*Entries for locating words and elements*

──────────────────────────────

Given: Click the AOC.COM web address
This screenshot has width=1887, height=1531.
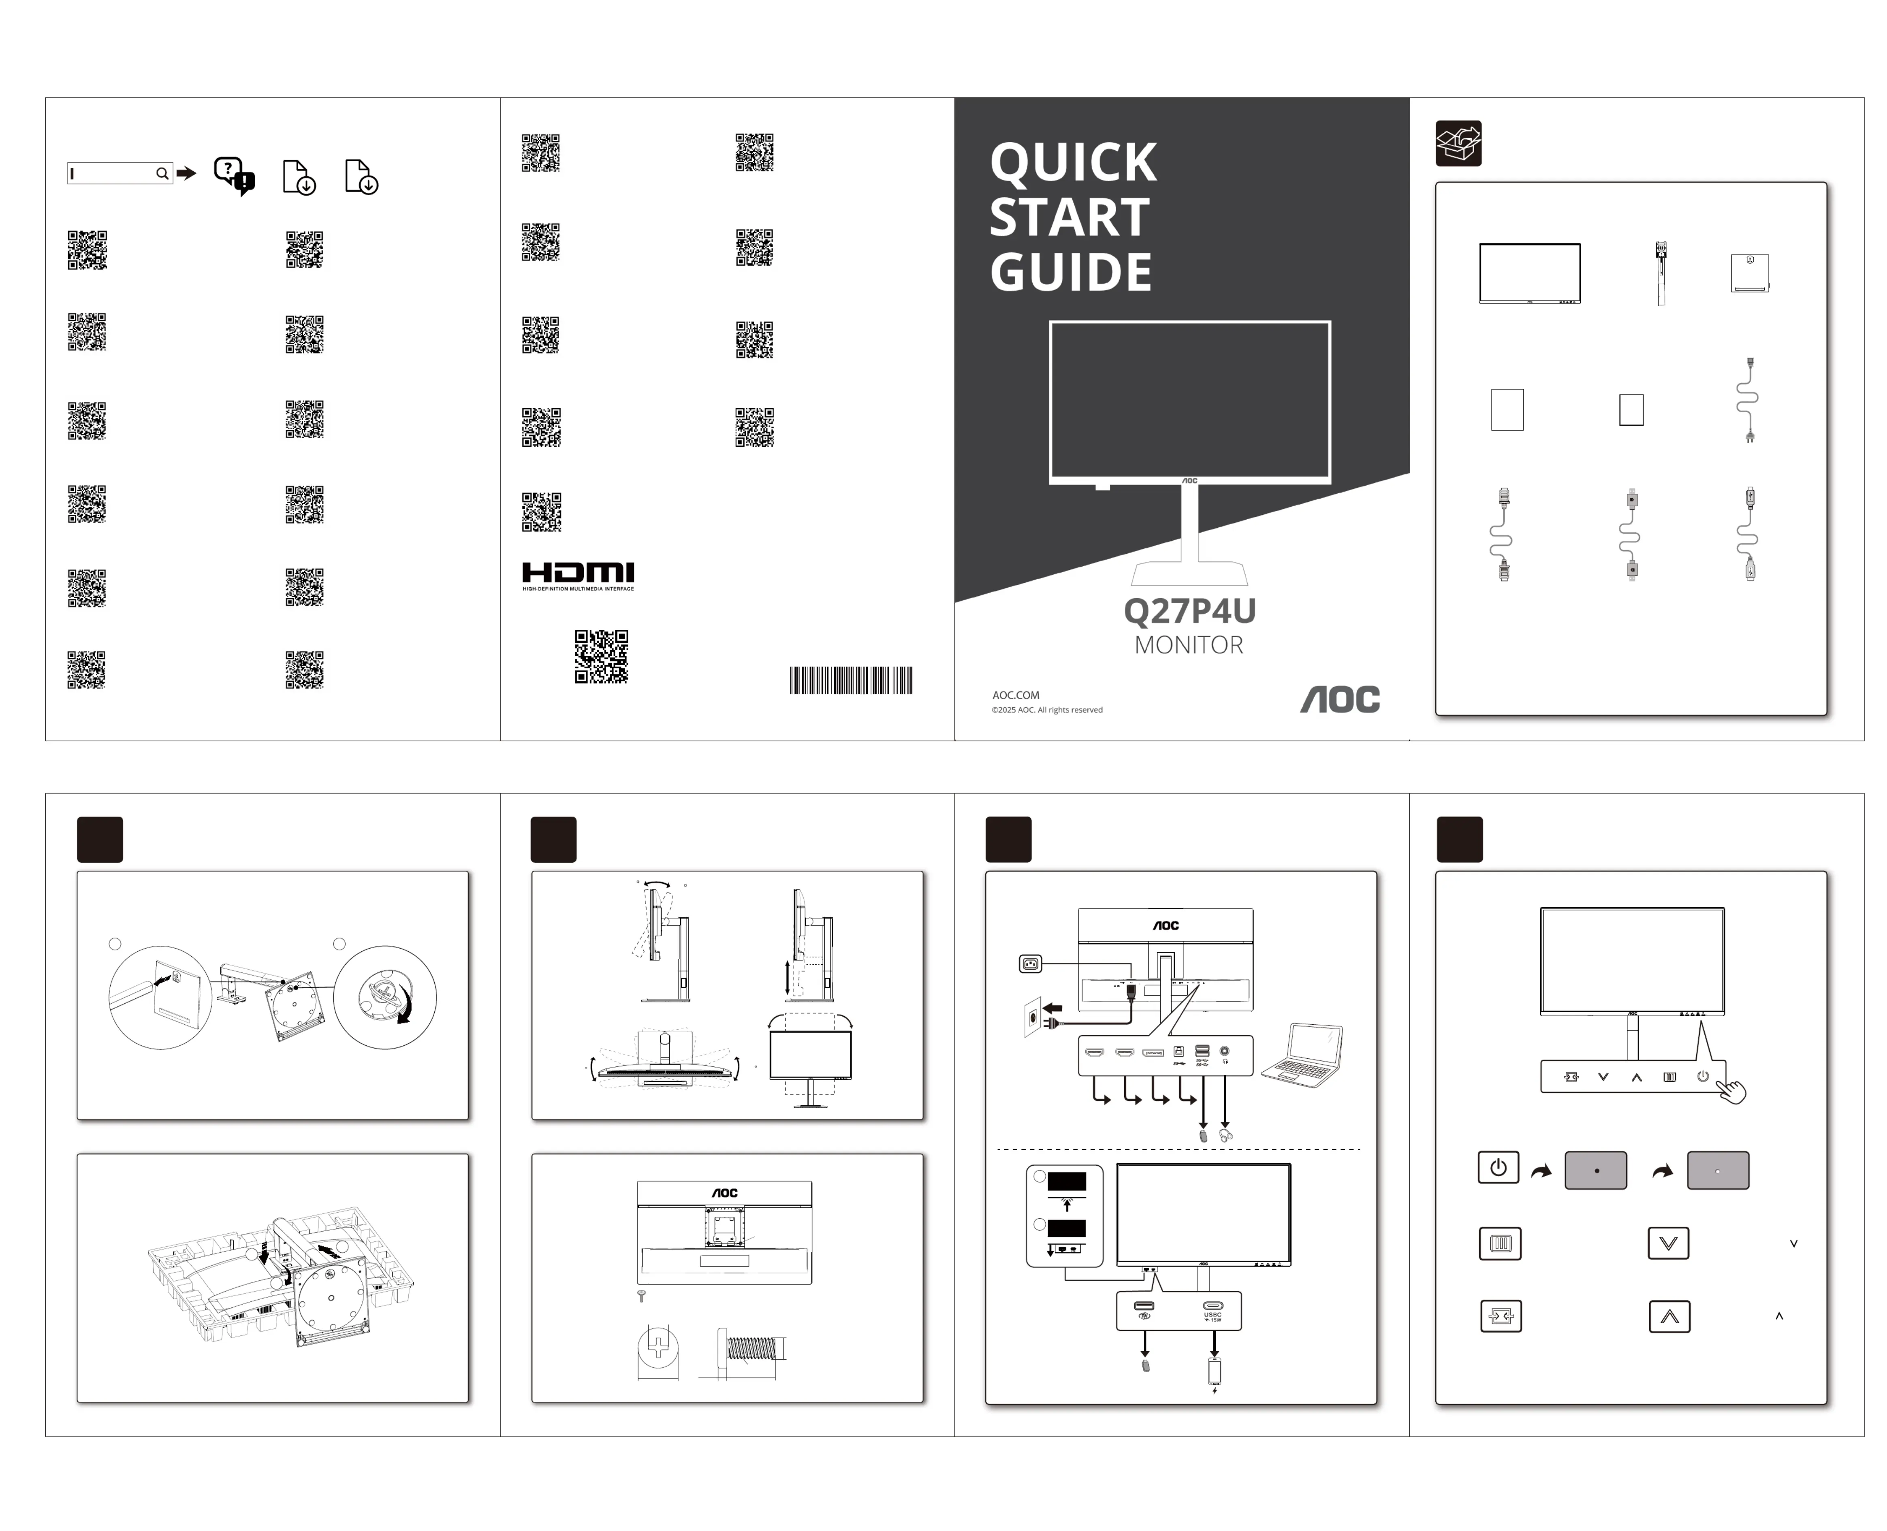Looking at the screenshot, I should click(x=1015, y=695).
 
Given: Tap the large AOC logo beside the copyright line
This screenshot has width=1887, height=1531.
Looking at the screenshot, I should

──────────────────────────────

*WHAT TO DO*
Render the listing above as a Markdown table with the columns "Row" and "Line", numbering each nonblank line and omitting the blank ones. Leave the pictures out.

*FULL OUTPUT*
| Row | Line |
|---|---|
| 1 | Given: Click the AOC.COM web address |
| 2 | This screenshot has width=1887, height=1531. |
| 3 | Looking at the screenshot, I should click(x=1015, y=695). |
| 4 | Given: Tap the large AOC logo beside the copyright line |
| 5 | This screenshot has width=1887, height=1531. |
| 6 | Looking at the screenshot, I should |